A recent report by Oxford Economics placed Hamilton as the third-least affordable city in North America when it comes to housing. Only Toronto and Vancouver were listed as less affordable, whereas U.S. communities such as San Jose, New York City, and Los Angeles, famous for their high housing costs, were found to be more affordable (Hristova, 2021). Our rough estimate is that, on net, 13,000-15,000 residents left the Hamilton community between 2015 and 2020 due to a lack of housing.
To understand how we got here, it is important to understand the following trends that were occurring before the pandemic:
- Starting in 2015, the Hamilton Census Metropolitan Area (CMA), like much of Ontario, experienced an increased influx of young people from international sources in search of educational and job opportunities. The population of Ontario grew by 1,000,000 people between 2015 to 2020, whereas it had increased by less than 600,000 in the previous five years.
- Home building in Toronto, which experienced the highest levels of population increases from international sources, was unable to keep up with the population growth, creating housing shortages and high home prices.

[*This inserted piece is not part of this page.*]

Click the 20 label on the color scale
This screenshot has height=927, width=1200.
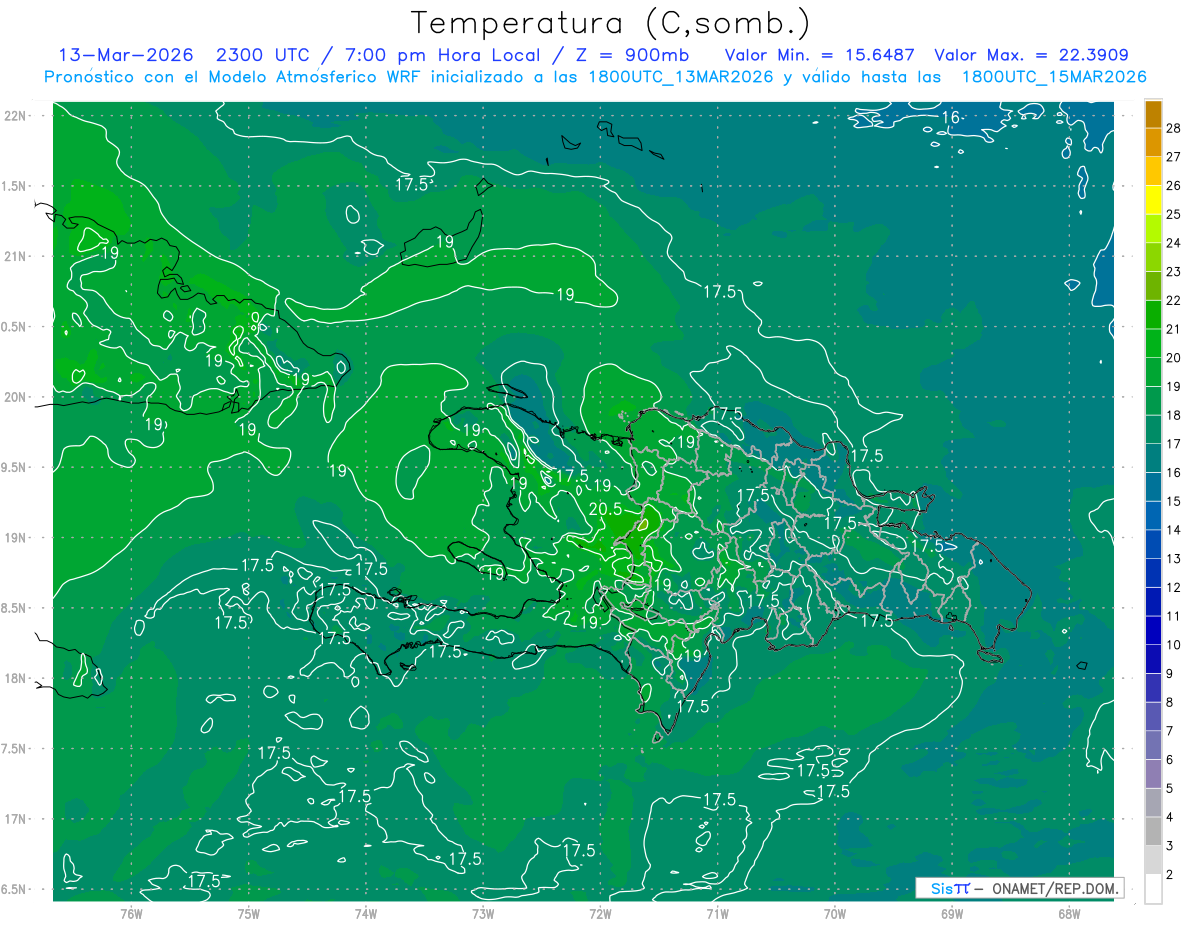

- These high housing prices in Toronto caused young families to migrate to nearby communities in Ontario, including Hamilton, in search of housing they can afford, a process known as ‘drive until you qualify’.
- Home building of all types and tenures in Hamilton was unable to keep up with the population growth from both international sources and young families moving from Toronto, creating housing shortages and high home prices in the Hamilton market.
- Young families in Hamilton began to get priced out of their own market, and ‘drove until they qualified’, to nearby cities such as St. Catharines and Brantford, causing a population boom in those communities. This is known as the ‘musical chairs effect’.
- This presents an urban housing challenge for Hamilton CMA (Hamilton, Burlington and Grimsby) and could also potentially impact its ability to attract talent, as parents of young children who move into other communities may not be willing to commute back to Hamilton for work.
- For the individuals that are willing to commute back to Hamilton to work, a large volume of intercity commuters puts strain on our road infrastructure and leads to higher GHG emissions.
The factors that led to these housing shortages are not going away. In fact, they are likely to accelerate when the pandemic ends. The three communities that comprise the Hamilton CMA have a decision to make: Will they ensure enough housing gets built for a growing Golden Horseshoe population or will they continue the path of unaffordable housing and an exodus of young families from the community.